* [MATERIAL FOR THIS TASK]
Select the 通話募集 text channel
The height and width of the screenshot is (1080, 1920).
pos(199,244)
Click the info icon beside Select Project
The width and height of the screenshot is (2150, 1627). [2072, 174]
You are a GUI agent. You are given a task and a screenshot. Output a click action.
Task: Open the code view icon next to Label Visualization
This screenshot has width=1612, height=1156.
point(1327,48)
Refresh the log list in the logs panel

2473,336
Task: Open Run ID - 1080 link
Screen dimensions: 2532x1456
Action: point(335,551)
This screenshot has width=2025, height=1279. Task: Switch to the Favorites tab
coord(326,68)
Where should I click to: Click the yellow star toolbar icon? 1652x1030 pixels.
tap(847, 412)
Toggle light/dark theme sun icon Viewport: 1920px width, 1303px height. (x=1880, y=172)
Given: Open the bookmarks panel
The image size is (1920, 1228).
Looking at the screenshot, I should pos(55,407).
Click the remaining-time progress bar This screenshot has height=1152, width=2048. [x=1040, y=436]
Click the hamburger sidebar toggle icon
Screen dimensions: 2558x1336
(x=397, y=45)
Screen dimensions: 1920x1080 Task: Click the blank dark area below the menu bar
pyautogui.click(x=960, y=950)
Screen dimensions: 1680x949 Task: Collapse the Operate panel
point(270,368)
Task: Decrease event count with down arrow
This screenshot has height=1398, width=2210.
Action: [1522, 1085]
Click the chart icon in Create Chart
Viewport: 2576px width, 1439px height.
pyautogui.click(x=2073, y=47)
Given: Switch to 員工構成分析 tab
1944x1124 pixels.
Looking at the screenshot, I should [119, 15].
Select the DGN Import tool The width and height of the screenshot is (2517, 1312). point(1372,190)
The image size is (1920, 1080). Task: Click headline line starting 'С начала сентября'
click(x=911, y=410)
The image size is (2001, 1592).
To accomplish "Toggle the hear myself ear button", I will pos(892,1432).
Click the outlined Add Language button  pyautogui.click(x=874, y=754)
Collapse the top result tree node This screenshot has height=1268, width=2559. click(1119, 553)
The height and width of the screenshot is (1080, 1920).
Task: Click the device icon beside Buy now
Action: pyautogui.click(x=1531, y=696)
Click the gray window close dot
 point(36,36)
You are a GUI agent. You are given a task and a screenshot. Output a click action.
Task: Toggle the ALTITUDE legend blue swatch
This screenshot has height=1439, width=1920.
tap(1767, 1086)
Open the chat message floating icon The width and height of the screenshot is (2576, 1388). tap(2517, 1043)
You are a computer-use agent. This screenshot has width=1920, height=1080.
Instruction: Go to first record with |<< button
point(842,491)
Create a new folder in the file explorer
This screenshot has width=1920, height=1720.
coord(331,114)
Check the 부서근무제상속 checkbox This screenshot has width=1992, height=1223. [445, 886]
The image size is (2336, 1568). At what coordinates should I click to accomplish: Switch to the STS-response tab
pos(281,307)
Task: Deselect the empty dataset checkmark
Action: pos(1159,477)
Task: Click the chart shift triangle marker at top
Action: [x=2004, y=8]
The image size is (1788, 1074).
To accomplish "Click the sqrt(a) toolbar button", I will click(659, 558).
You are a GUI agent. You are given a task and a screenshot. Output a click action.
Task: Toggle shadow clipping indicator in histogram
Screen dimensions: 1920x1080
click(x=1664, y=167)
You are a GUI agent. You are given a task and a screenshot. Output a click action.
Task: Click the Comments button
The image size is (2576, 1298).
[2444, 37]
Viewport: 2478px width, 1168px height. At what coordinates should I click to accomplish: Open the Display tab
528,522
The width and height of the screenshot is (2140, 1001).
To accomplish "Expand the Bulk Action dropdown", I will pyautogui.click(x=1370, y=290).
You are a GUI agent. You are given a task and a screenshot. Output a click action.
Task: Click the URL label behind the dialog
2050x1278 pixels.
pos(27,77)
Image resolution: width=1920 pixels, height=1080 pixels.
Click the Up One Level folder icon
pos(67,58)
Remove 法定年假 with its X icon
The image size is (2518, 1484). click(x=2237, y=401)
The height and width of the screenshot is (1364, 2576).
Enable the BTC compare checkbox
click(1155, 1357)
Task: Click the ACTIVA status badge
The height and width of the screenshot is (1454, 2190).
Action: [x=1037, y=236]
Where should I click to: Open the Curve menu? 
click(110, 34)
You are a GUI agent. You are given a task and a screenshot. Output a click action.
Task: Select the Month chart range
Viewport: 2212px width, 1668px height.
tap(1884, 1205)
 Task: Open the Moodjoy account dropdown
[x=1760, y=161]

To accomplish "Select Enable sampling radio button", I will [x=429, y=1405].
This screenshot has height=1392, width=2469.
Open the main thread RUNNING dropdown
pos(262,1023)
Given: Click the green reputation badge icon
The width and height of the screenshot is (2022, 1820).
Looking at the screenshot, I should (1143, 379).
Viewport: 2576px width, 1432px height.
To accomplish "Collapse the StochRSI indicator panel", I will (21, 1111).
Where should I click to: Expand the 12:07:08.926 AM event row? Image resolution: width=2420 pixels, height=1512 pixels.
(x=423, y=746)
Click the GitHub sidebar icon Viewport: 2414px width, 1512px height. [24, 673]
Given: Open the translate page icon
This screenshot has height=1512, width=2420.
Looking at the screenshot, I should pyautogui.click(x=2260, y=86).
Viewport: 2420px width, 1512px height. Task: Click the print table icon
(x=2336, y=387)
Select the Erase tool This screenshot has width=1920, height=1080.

* [WORK TO BE COMPLETED]
Each entry shown above should be copied out exactly.

* [YOUR RESPONSE]
Select the 通話募集 text channel
The height and width of the screenshot is (1080, 1920).
pos(199,244)
Click the info icon beside Select Project
The width and height of the screenshot is (2150, 1627). [2072, 174]
You are a GUI agent. You are given a task and a screenshot. Output a click action.
Task: Open the code view icon next to Label Visualization
This screenshot has width=1612, height=1156.
point(1327,48)
Refresh the log list in the logs panel

2473,336
Task: Open Run ID - 1080 link
Screen dimensions: 2532x1456
Action: point(335,551)
This screenshot has width=2025, height=1279. Task: Switch to the Favorites tab
coord(326,68)
Where should I click to: Click the yellow star toolbar icon? 1652x1030 pixels.
tap(847, 412)
Toggle light/dark theme sun icon Viewport: 1920px width, 1303px height. (x=1880, y=172)
Given: Open the bookmarks panel
The image size is (1920, 1228).
Looking at the screenshot, I should pos(55,407).
Click the remaining-time progress bar This screenshot has height=1152, width=2048. [x=1040, y=436]
Click the hamburger sidebar toggle icon
Screen dimensions: 2558x1336
(x=397, y=45)
Screen dimensions: 1920x1080 Task: Click the blank dark area below the menu bar
pyautogui.click(x=960, y=950)
Screen dimensions: 1680x949 Task: Collapse the Operate panel
point(270,368)
Task: Decrease event count with down arrow
This screenshot has height=1398, width=2210.
Action: [1522, 1085]
Click the chart icon in Create Chart
Viewport: 2576px width, 1439px height.
pyautogui.click(x=2073, y=47)
Given: Switch to 員工構成分析 tab
1944x1124 pixels.
Looking at the screenshot, I should [119, 15].
Select the DGN Import tool The width and height of the screenshot is (2517, 1312). point(1372,190)
The image size is (1920, 1080). Task: Click headline line starting 'С начала сентября'
click(x=911, y=410)
The image size is (2001, 1592).
To accomplish "Toggle the hear myself ear button", I will pos(892,1432).
Click the outlined Add Language button  pyautogui.click(x=874, y=754)
Collapse the top result tree node This screenshot has height=1268, width=2559. click(1119, 553)
The height and width of the screenshot is (1080, 1920).
Task: Click the device icon beside Buy now
Action: pyautogui.click(x=1531, y=696)
Click the gray window close dot
 point(36,36)
You are a GUI agent. You are given a task and a screenshot. Output a click action.
Task: Toggle the ALTITUDE legend blue swatch
This screenshot has height=1439, width=1920.
tap(1767, 1086)
Open the chat message floating icon The width and height of the screenshot is (2576, 1388). tap(2517, 1043)
You are a computer-use agent. This screenshot has width=1920, height=1080.
Instruction: Go to first record with |<< button
point(842,491)
Create a new folder in the file explorer
This screenshot has width=1920, height=1720.
coord(331,114)
Check the 부서근무제상속 checkbox This screenshot has width=1992, height=1223. [445, 886]
The image size is (2336, 1568). At what coordinates should I click to accomplish: Switch to the STS-response tab
pos(281,307)
Task: Deselect the empty dataset checkmark
Action: pos(1159,477)
Task: Click the chart shift triangle marker at top
Action: [x=2004, y=8]
The image size is (1788, 1074).
To accomplish "Click the sqrt(a) toolbar button", I will click(659, 558).
You are a GUI agent. You are given a task and a screenshot. Output a click action.
Task: Toggle shadow clipping indicator in histogram
Screen dimensions: 1920x1080
click(x=1664, y=167)
You are a GUI agent. You are given a task and a screenshot. Output a click action.
Task: Click the Comments button
The image size is (2576, 1298).
[2444, 37]
Viewport: 2478px width, 1168px height. At what coordinates should I click to accomplish: Open the Display tab
528,522
The width and height of the screenshot is (2140, 1001).
To accomplish "Expand the Bulk Action dropdown", I will pyautogui.click(x=1370, y=290).
You are a GUI agent. You are given a task and a screenshot. Output a click action.
Task: Click the URL label behind the dialog
2050x1278 pixels.
pos(27,77)
Image resolution: width=1920 pixels, height=1080 pixels.
Click the Up One Level folder icon
pos(67,58)
Remove 法定年假 with its X icon
The image size is (2518, 1484). click(x=2237, y=401)
The height and width of the screenshot is (1364, 2576).
Enable the BTC compare checkbox
click(1155, 1357)
Task: Click the ACTIVA status badge
The height and width of the screenshot is (1454, 2190).
Action: [x=1037, y=236]
Where should I click to: Open the Curve menu? 
click(110, 34)
You are a GUI agent. You are given a task and a screenshot. Output a click action.
Task: Select the Month chart range
Viewport: 2212px width, 1668px height.
tap(1884, 1205)
 Task: Open the Moodjoy account dropdown
[x=1760, y=161]

To accomplish "Select Enable sampling radio button", I will [x=429, y=1405].
This screenshot has height=1392, width=2469.
Open the main thread RUNNING dropdown
pos(262,1023)
Given: Click the green reputation badge icon
The width and height of the screenshot is (2022, 1820).
Looking at the screenshot, I should (1143, 379).
Viewport: 2576px width, 1432px height.
To accomplish "Collapse the StochRSI indicator panel", I will (21, 1111).
Where should I click to: Expand the 12:07:08.926 AM event row? Image resolution: width=2420 pixels, height=1512 pixels.
(x=423, y=746)
Click the GitHub sidebar icon Viewport: 2414px width, 1512px height. [24, 673]
Given: Open the translate page icon
This screenshot has height=1512, width=2420.
Looking at the screenshot, I should pyautogui.click(x=2260, y=86).
Viewport: 2420px width, 1512px height. Task: Click the print table icon
(x=2336, y=387)
Select the Erase tool This screenshot has width=1920, height=1080.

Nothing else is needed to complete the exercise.